‘Russian troops now directly involved in Ukraine fighting’
KIEV/DONETSK: US and Ukrainian officials on Thursday accused Russia of being directly involved in the Ukraine conflict after pro-Kremlin rebels seized control of a key southeastern border town where fierce clashes had been raging.
“Yesterday Russian soldiers took control of the town of Novoazovsk,” Ukraine’s National Security and Defense Council wrote on Twitter, adding that a number of surrounding villages had also been seized.
US Ambassador to Kiev Geoffrey Pyatt also said “an increasing number of Russian troops are intervening directly in fighting on Ukrainian territory.”
“Russia has also sent its newest air defense systems including the SA-22 into eastern Ukraine and is now directly involved in the fighting,” Pyatt wrote on Twitter.
After weeks of government offensives that have seen troops push deep into the last rebel bastions in the industrial east of Ukraine, the tide has turned dramatically in the four-month conflict.
Kiev called on NATO for help after a rebel counter-offensive from the southeast border with Russia appeared to smash through an army blockade around the separatist stronghold of Donetsk and threaten the government-held port city of Mariupol.
Ukraine’s Prime Minister Arseniy Yatsenyuk blasted Russian President Vladimir Putin for having “deliberately unleashed a war in Europe” and called for an emergency UN Security Council meeting, a call echoed by Lithuania.
“Just volunteers”
A top rebel leader, Alexander Zakharchenko, on Wednesday admitted Russian troops were fighting alongside his insurgents, but said they were on “holiday” after volunteering to join the battle.
There has been increasing concern in Kiev and the West of Russia’s direct involvement in the conflict — a charge Moscow has repeatedly denied.
The spiralling tensions come after Ukrainian president Petro Poroshenko and Putin on Tuesday held their first meeting in three months but failed to achieve any concrete breakthrough despite talk of a peace roadmap.
French President Francois Hollande warned it would be “intolerable and unacceptable” if Russian troops were on the ground after German Chancellor Angela Merkel demanded an explanation from Putin over the reports.
European security body OSCE called a special meeting to discuss “Russia violations in Ukraine” at 0900 GMT.
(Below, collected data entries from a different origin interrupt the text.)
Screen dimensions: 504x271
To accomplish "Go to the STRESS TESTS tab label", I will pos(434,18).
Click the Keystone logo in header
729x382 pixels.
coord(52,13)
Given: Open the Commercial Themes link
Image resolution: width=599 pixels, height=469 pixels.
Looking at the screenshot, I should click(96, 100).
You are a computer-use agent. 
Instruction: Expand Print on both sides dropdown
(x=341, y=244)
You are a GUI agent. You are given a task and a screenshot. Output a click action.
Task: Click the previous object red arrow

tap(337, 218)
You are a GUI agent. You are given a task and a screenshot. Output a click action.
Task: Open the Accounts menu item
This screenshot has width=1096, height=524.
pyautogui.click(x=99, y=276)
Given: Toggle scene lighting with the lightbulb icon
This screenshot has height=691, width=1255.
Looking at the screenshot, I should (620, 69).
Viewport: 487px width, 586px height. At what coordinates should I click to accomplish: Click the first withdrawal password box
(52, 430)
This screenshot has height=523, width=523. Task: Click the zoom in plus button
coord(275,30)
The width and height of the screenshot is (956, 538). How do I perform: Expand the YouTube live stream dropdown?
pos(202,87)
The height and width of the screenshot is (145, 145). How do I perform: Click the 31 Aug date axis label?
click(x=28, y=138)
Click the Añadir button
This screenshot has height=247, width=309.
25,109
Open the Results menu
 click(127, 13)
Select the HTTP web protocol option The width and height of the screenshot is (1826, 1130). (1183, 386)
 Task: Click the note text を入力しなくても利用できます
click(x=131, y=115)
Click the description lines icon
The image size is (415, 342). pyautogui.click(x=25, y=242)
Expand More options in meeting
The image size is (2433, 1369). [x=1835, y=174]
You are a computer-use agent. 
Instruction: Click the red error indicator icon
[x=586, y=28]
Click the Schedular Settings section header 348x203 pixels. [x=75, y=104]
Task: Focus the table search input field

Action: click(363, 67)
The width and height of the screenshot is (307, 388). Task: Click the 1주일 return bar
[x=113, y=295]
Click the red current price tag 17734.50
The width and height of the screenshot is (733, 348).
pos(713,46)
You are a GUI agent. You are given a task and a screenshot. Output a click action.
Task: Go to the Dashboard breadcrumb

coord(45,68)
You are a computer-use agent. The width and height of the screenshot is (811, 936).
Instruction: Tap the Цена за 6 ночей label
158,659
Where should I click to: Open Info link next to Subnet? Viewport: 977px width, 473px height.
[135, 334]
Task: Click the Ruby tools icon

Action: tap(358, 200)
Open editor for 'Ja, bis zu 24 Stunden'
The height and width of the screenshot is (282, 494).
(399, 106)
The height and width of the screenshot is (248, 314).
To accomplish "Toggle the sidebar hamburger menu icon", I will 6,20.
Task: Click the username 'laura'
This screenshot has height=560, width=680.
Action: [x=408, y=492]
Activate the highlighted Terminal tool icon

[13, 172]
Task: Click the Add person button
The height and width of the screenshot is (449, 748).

A volunteer pro-Kiev commander on Wednesday said government troops were surrounded in the key transport hub of Ilovaysk southeast of Donetsk toward the Russian border.
Ukraine’s military also claimed a Russian battalion had set up its headquarters near a village in the same area.
Russian has repeatedly denied it is involved in the insurrection in the former Soviet state, and Foreign Minister Sergei Lavrov said Wednesday the Kremlin was “not interested in breaking up” Ukraine.
AFP journalists reported heavy shelling in Donetsk on Thursday, with local authorities saying 11 civilians had lost their lives in 24 hours.
The United Nations estimates the conflict has killed over 2,200 people and forced more than 400,000 to flee since April.
Hasty retreat
AFP journalists on Wednesday saw signs of a hasty retreat by Ukrainian troops after they seemed to abandon a key road southeast of Donetsk to the Russian border.
Locals told AFP the troops left on Monday after shelling from the direction of the Russian border about 30 kilometers away.
Ukraine’s military conceded that “militants together with Russian occupants” had taken control of Starobesheve, some 30 kilometers from Donetsk, as well as a string of villages near Novoazovsk, a town close the Russian border on the Azov Sea where clashes had raged for days.
Commander Semen Semenchenko, head of the pro-Kiev volunteer “Donbass battalion,” posted on Facebook that troops were trapped by rebels in Ilovaysk and were running out of ammunition.
On Wednesday, Yatsenyuk said it was time for NATO to act, calling for “practical help and… crucial decisions” when it holds a summit in Wales next week.
Russia vehemently opposes closer ties between Ukraine and NATO. Concerns that Kiev could be drawn closer into the Western security alliance are seen as the main motivation behind Russia’s actions in recent months.
NATO chief Anders Fogh Rasmussen said in an interview Wednesday that the alliance was preparing a rapid response unit to deploy forces swiftly in eastern Europe in the face of what he has warned was a major Russian troop buildup.
After Tuesday’s meeting with Putin, Poroshenko said all sides had “without exception” agreed to his peace plan, and that he and the Russian leader had discussed the “necessity of closing Ukraine’s borders” to prevent the movement of “equipment, mercenaries, and ammunition.”
But Putin insisting discussing any cease-fire was not Moscow’s “business” but an internal Ukrainian affair.
He played down reports that 10 Russian paratroopers had been captured on Ukrainian soil, backing his military’s claims that they had strayed across the border by accident.
But opposition media in Russia reported on hushed-up funerals for two elite paratroopers, suggesting they had been killed in action in Ukraine.
A group of wives and mothers of Russian paratroopers plan to hold a rally Thursday demanding authorities pull their loved ones from Ukraine.